Salad and a friend, Mahamud Abdirahman Ali, came up with the idea of providing an ambulance service when they realised that many wounded people often died before they could get to hospital. They call the volunteer service LifelineAfrica.

“Every day we saw people dying on handcarts before they could get to hospital,” Salad said.

Prior to Salad and Ali’s volunteer ambulance services, the handcart was the preferred means of taking the injured to hospital, because using a vehicle was too dangerous. The last motorised ambulance service in the city was in 1990, at the start of the civil war.

Driving an ambulance is a dangerous undertaking in Mogadishu, but these volunteers do it daily. “So far we have been lucky,” said Salad.

Since they started the service in December 2008, only one paramedic has been injured “when government forces opened fire on one of our ambulances”, Salad said.

Obstacles they encounter include road blocks – and goats. Salad’s ambulance recently ran over a goat in the rush to hospital.

“The goat owner insisted we pay for it. I told her we would once we got the person to hospital,” Salad said, adding: “When she learnt that we were doing this for free, she told us to consider the goat as her contribution to our efforts.”

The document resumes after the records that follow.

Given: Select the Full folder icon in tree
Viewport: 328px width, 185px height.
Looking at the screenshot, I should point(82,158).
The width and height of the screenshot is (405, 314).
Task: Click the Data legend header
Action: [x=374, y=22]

The ambulance service, now consisting of six vehicles, serves the whole of Mogadishu.  The service is sustained by contributions from well-wishers as well as funds from Ali, who is now a businessman.

“NationLink group [a telecommunications company] provided us with free communication lines,” said Salad. Abdullahi Ali Amir, sales and marketing manager for NationLink, told IRIN that apart from providing free phone lines, his company was also contributing fuel and medical supplies. “It is the least we could do…They are the ones risking their lives to help the population.”

Photo: Hassan Mahamud Ahmed/IRIN
Salad and his friend started the volunteer ambulance service in December 2008

Each ambulance is manned by a driver and two paramedics. All know how to drive, so in case something happens to the driver one of the paramedics can take over.

Salad said anyone requiring the service just needs to call 777: “We are a round-the-clock, seven-day-a-week service.”

Hundreds of lives saved

Dahir Mohamed, deputy director of Madina Hospital – the largest in the city – told IRIN LifelineAfrica had saved hundreds of lives since it started operations.

In the past, Mohamed said, many of the injured arrived at hospital after losing too much blood.

“On Monday [13 April] we had 20 injured and they brought in 19,” Mohamed said. “Until they began their service it was almost impossible to get the injured to hospital at night. Now it is almost normal to see the ambulances bringing people in at 2am.”

One amazing thing, Mohamed said, has been “the respect shown by rival militias and the public to the ambulances”.